→ **What to work on**
Count how many lines in the rows below contain the string "Where", matching case exactly, and reply with the number alone.

→ **Record extracts**

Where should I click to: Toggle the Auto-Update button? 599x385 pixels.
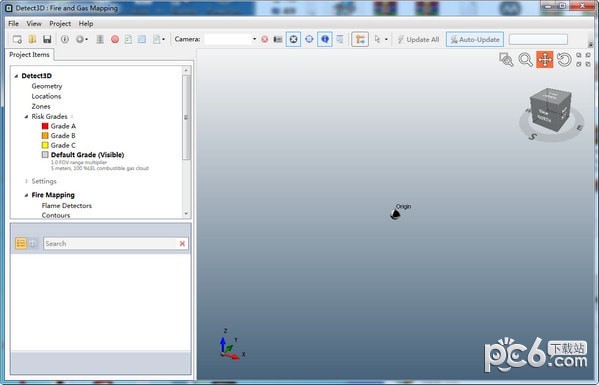tap(475, 39)
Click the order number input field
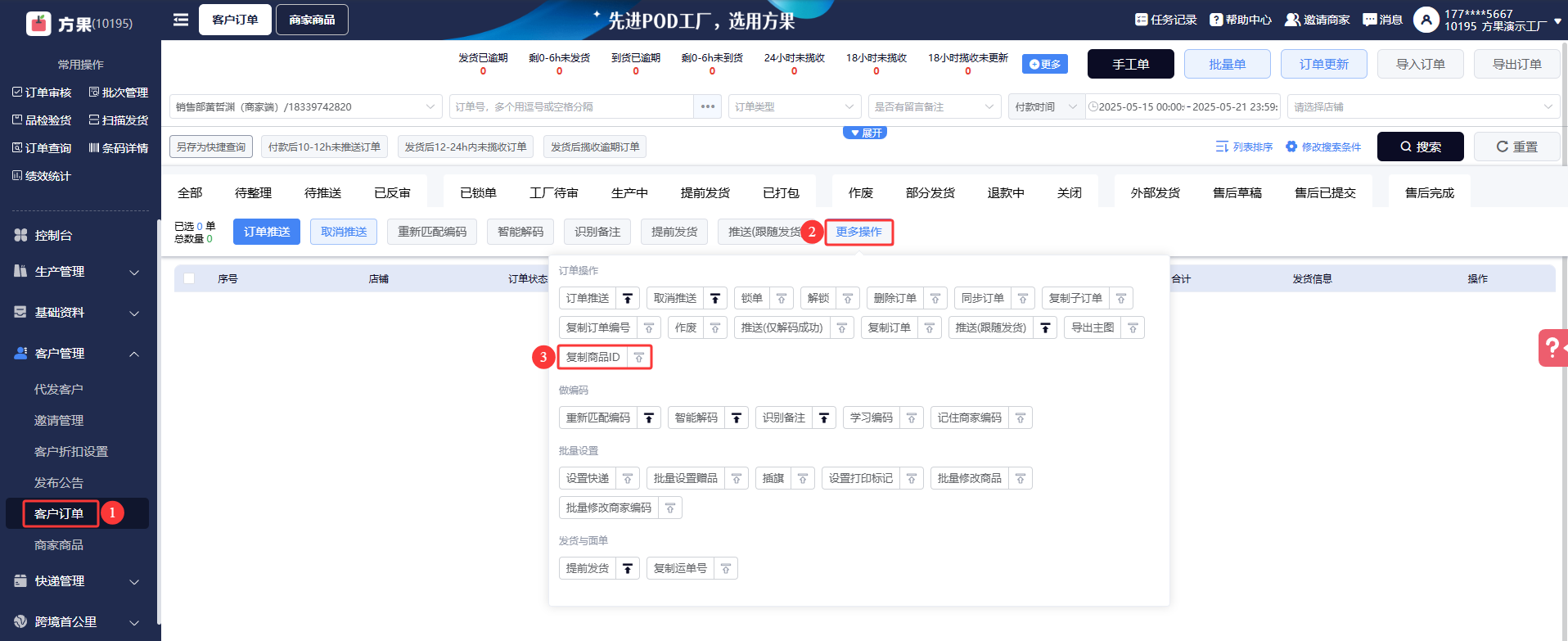The height and width of the screenshot is (641, 1568). pyautogui.click(x=571, y=106)
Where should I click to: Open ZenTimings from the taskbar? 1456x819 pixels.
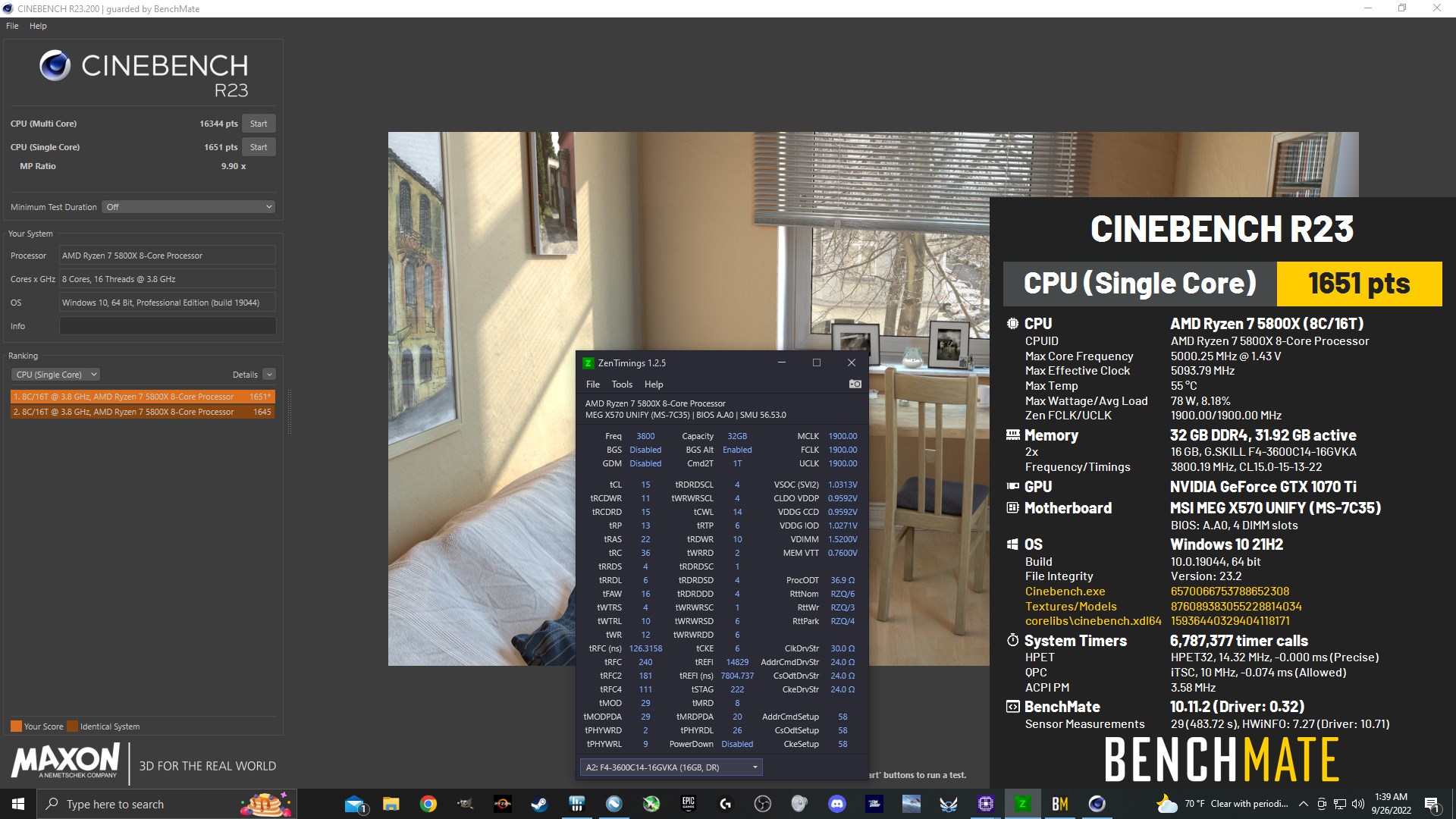(1023, 804)
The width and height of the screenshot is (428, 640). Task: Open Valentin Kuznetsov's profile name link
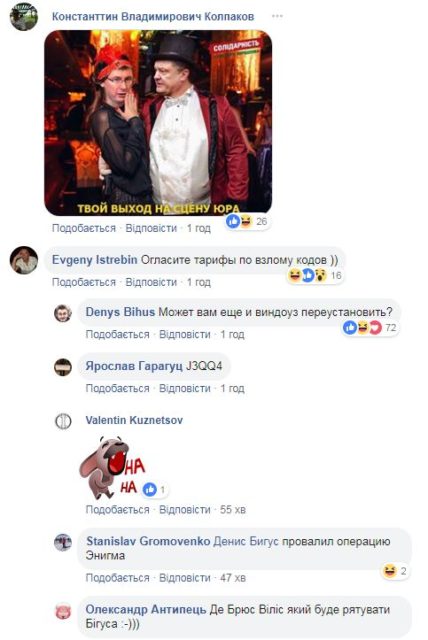click(134, 420)
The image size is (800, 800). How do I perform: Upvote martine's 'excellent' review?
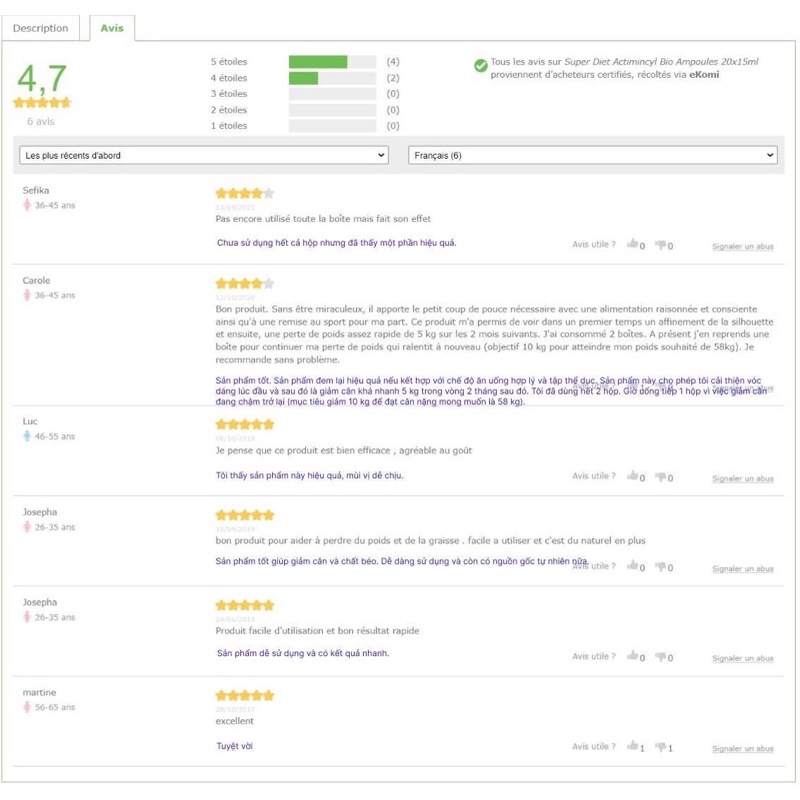coord(634,749)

→ **Result of this exercise**
2